Those are just a few of the dozens of citizen ideas on how Fairfax County Public Schools can save money.
The school system, which serves more than 180,000 students, put out the call for cost-saving ideas to residents last week.
Superintendent Karen Garza says FCPS will have a deficit of more than $100 million by 2016-17 if drastic measures are not taken.
“Without additional funding, FCPS will need to have some difficult and emotional conversations with the community to determine which programs to eliminate,” FCPS says. “If revenues do not increase, to balance the budget FCPS may have to eliminate and/or redesign programs and services for the 2016-17 school year.”
“These reductions may affect all academic programming, including limiting elective choices, reducing career and technical programs, impacting advanced offerings, and raising class sizes at all levels.”
The FCPS Board approved a $2.6 billion budget for 2015-16. The board still needed to cut $7 million from the budget in order to cover such items as earlier high school start times (going into effect in the fall), the expense of full-day Mondays for elementary schools, and staff pay increases.

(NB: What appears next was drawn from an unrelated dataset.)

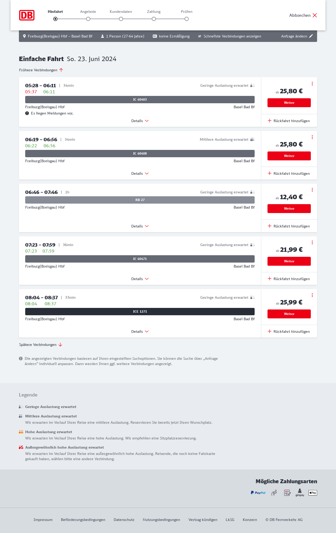The image size is (336, 533).
Task: Click the PayPal payment icon
Action: (x=258, y=493)
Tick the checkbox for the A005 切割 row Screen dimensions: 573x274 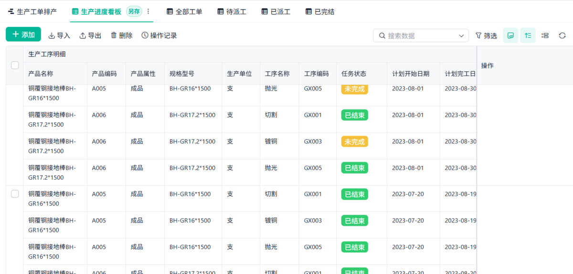(x=15, y=194)
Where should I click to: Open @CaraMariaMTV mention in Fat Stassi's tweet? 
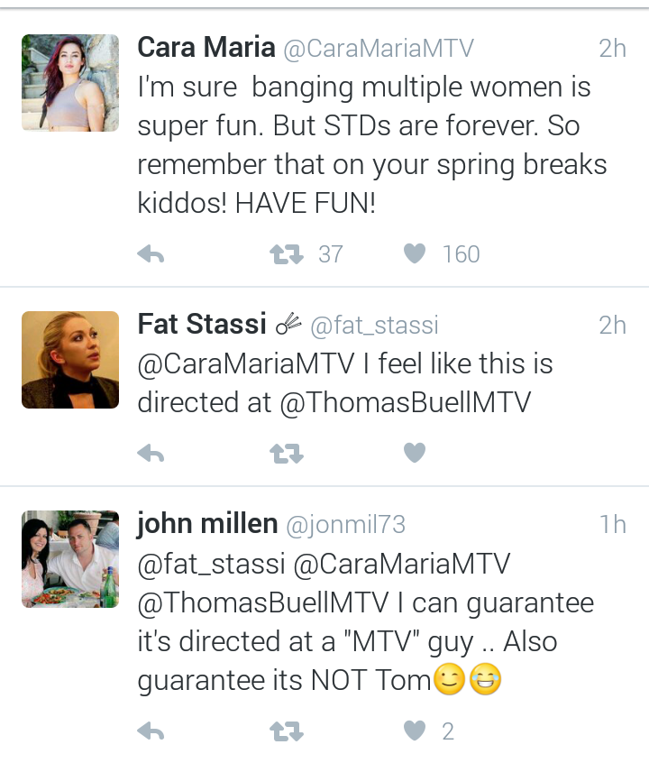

In 2014, the school system eliminated more than 700 staff positions as Garza said FCPS was facing a $130 million deficit for 2015.
In addition to resident suggestions, FCPS is establishing a Budget Task Force, comprised of community and employee stakeholders to advise Garza in developing the FY 2017 budget.
FCPS says the Budget Task Force will be comprised of representatives identified by each School Board member; the Chair of the Fairfax County Board of Supervisors; FCPS teacher, principal, and employee organizations; and community, business, and parent organizations.
The programs and services chosen to reduce, eliminate, or redesign would begin with the 2016-17 school year.
FCPS says it has made nearly $500 million in cuts since 2008. That includes the elimination of more than 2,100 positions while experiencing an enrollment growth of more than 22,000 students.
“It is not possible to maintain the level of excellence for which Fairfax County Public Schools is known when we are annually faced with making impactful cuts to the system,” Garza said in a statement. “While we have tried hard to protect the classroom to the fullest extent possible, we now have no choice but to consider cutting student programs and services.”
The Task Force will work this summer and make recommendations to the superintendent this fall for the completion of the Proposed Budget by the Superintendent in December.
The Task Force will be asked to prioritize items for reduction in scenarios of a $50 million deficit, a $75 million deficit, and a $100 million deficit.
The school system says many of the cost drivers for 2016-17 are “items outside of FCPS’ control, like retirement and enrollment increases, and providing competitive compensation for our teachers. FCPS the cost drivers include:
- a growing student population with diverse needs.
- increased state-required retirement contributions rates.
- increased health insurance costs.
- increased compensation for teachers.
FCPS also says the funding transfer from the Fairfax County government and money from the state are not keeping pace with the system’s needs.